Et les pères, dans tout ça ? Une souffrance parfois plus silencieuse
Le « nid vide » est encore souvent raconté comme une expérience principalement maternelle. Pourtant, les pères peuvent être profondément touchés, mais l’exprimer autrement : retrait, hyperactivité, irritabilité, investissement excessif dans le travail, difficultés de sommeil, sentiment de perte de rôle ou d’utilité.
Chez certains hommes, le départ de l’enfant réactive des questions identitaires : transmission, place dans la lignée, rapport au vieillissement, et parfois un sentiment diffus de bascule vers « l’après ». La littérature sur le concept rappelle que l’expérience concerne les parents, pas uniquement les mères, et qu’elle s’inscrit dans des contextes de genre, de culture et de trajectoires personnelles très variés.
Sur le plan conjugal, une difficulté fréquente est l’asynchronie émotionnelle : l’un des partenaires souffre ouvertement, l’autre minimise ou s’agite ; l’un cherche à parler, l’autre veut “passer à autre chose”. Ce décalage peut rapidement créer des malentendus : « Tu ne ressens rien », « Tu dramatises », « Tu deviens hystérique », « Tu m’étouffes », « Tu es froid(e) », etc.
Ce que la thérapie de couple peut réellement apporter
Certaines recherches indiquent que les couples sont jusqu’à 40 % plus susceptibles de divorcer après le départ des enfants, un phénomène parfois désigné comme le « empty nest divorce » ; ce risque est particulièrement marqué chez les adultes de plus de 50 ans, dont les taux de divorce ont doublé ou triplé ces dernières décennies.
Dans ce contexte, la thérapie de couple devient un outil préventif et structurant : elle permet d’explorer ce qui se joue derrière les émotions difficiles, de renforcer la communication, de dépasser les malentendus (souvent amplifiés par les transformations intimes et hormonales), et de redéfinir le projet conjugal en dehors du rôle parental exclusivement.
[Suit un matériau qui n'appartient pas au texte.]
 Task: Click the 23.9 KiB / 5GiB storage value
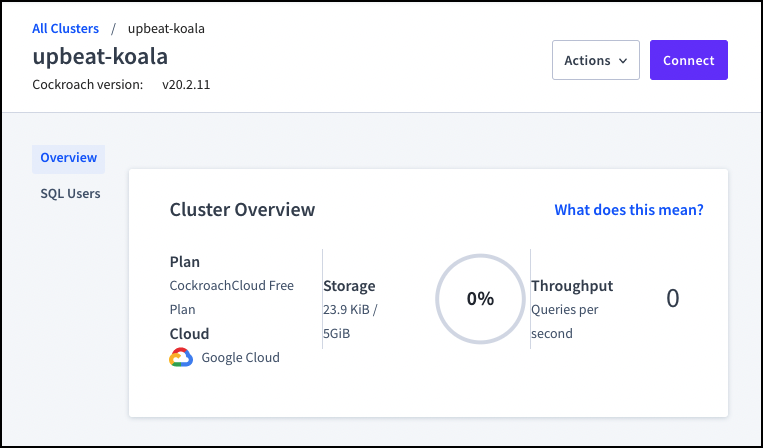click(x=350, y=322)
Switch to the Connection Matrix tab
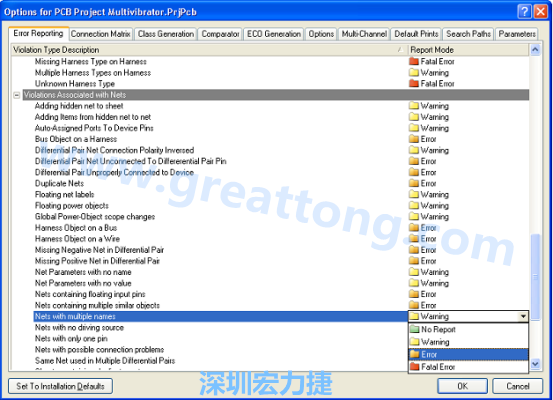The image size is (553, 400). [x=101, y=34]
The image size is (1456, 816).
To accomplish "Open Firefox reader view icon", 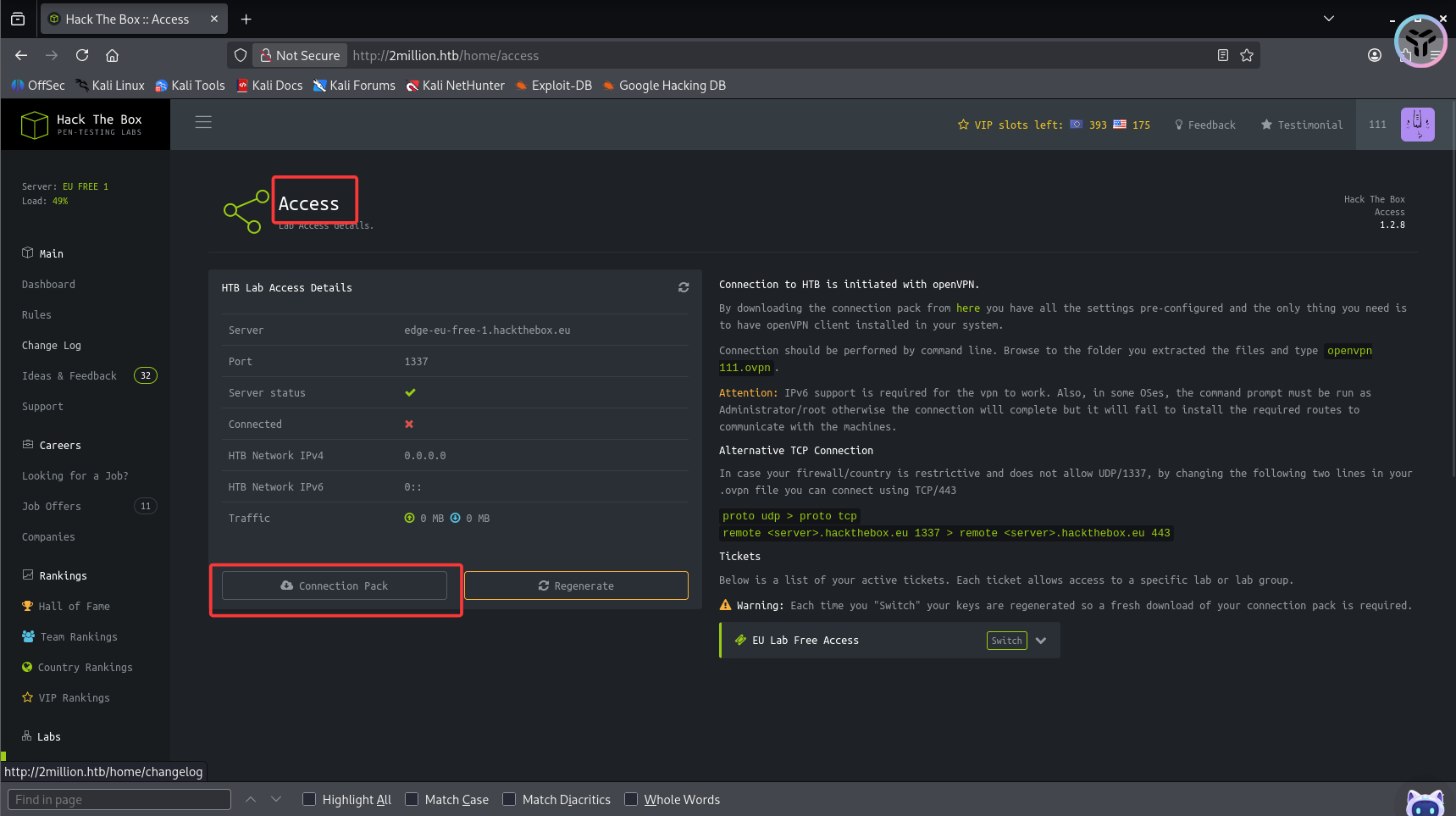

Le départ des enfants n’est pas “juste” une maison plus calme. C’est une réorganisation identitaire, émotionnelle, individuelle et conjugale.
Une intervention thérapeutique bien menée peut non seulement aider à éviter les ruptures hâtives, mais aussi transformer cette étape en opportunité de réinvestissement affectif et de renouveau relationnel.
Choisir de se faire accompagner, c’est déjà faire un pas vers plus de conscience et d’harmonie. L’essentiel est de trouver le/la thérapeute auprès duquel/de laquelle l’on se sent en sécurité pour continuer à construire un « nous » vivant, évolutif, flexible, et toujours en accord avec le principe d’unicité.